Rock argentino: No ocidente da Prata

Rock argentino: No ocidente da Prata

Em entrevista recente ao jornal espanhol El País, o ator mexicano Gael García Bernal, disse que é inexistente o consumo de cultura latino-americana dentro do próprio continente. Ele exemplificou dizendo que “No México, estreiam poucos filmes argentinos. Na Argentina simplesmente não passam filmes mexicanos. no Brasil é raro se ver tanto uns como outros”.

Por isso, resolvo mostrar nesse espaço um pouco da música desses países, além de Chile, Uruguai, Colômbia, Panamá e o que de bom eu conhecer.

Começo com os argentinos, que sempre atraem festivais internacionais, como o Lollapalooza, e realizam grandes eventos caseiros, como o Quilmes Rock.

Uma banda bacana é chamada Bersuit Vergarabat, e é considerada uma das grandes que existem na Argentina.

O Bersuit tem como características misturar nas canções rock, cumbia (aquela que Carlitos Tevez dançava no Corinthians) e outros ritmos locais. Além de se destacar com composições de cunho político, como Sr.
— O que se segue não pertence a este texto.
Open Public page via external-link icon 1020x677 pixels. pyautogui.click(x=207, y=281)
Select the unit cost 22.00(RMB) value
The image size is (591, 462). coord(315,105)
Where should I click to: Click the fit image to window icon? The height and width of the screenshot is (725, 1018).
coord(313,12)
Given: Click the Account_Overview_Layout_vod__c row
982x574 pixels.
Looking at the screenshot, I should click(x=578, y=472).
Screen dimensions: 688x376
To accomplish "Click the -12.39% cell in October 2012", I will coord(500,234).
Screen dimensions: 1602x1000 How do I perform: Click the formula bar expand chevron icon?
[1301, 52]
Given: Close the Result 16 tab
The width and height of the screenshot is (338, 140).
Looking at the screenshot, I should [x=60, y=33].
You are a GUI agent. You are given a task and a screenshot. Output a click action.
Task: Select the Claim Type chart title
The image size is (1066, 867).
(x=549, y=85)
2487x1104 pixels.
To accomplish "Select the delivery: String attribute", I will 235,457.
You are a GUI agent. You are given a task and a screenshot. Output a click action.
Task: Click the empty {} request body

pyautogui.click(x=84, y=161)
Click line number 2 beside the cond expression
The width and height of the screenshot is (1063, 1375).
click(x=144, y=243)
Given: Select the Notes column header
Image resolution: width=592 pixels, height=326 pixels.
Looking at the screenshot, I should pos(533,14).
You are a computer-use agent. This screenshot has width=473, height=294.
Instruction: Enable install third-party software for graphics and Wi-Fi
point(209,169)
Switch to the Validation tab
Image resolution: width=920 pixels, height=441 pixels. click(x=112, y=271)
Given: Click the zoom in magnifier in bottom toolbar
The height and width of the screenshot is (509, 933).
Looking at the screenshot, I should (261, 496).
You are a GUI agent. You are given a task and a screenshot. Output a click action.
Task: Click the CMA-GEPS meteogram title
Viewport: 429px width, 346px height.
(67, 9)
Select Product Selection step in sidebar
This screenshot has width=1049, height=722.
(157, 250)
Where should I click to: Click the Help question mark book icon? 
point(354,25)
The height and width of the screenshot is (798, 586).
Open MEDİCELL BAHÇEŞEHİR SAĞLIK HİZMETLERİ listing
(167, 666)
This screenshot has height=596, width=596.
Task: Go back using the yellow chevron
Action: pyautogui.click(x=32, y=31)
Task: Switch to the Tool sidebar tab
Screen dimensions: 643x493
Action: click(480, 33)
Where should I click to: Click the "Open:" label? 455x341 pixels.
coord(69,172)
Cobranza.

 

Beatles argentinos

Um dos mais famosos grupos da história do rock argentino é o Sui Generis, que esteve na estrada entre 1969 e 1975. Tocavam um rock psicodélico, e ganharam o apelido de Beatles argentinos. Na formação, que contava com os integrantes Nito Mestre, Rinaldo Rafanelli, e Juan Rodríguez, se destacava um dos maiores nomes da música dos Hermanos, Charly García, que seguiu em carreira solo produzindo verdadeiras joias, como Demoliendo hoteles,que critica a ditadura militar de lá em pleno regime.

 

O Rei

Mas o meu favorito é Fito Paez, que no Brasil ficou conhecido por fazer parcerias com Os Paralamas do Sucesso e ter participado do acústico MTV do Titãs. Ele fez essa música graciosa, Margarita.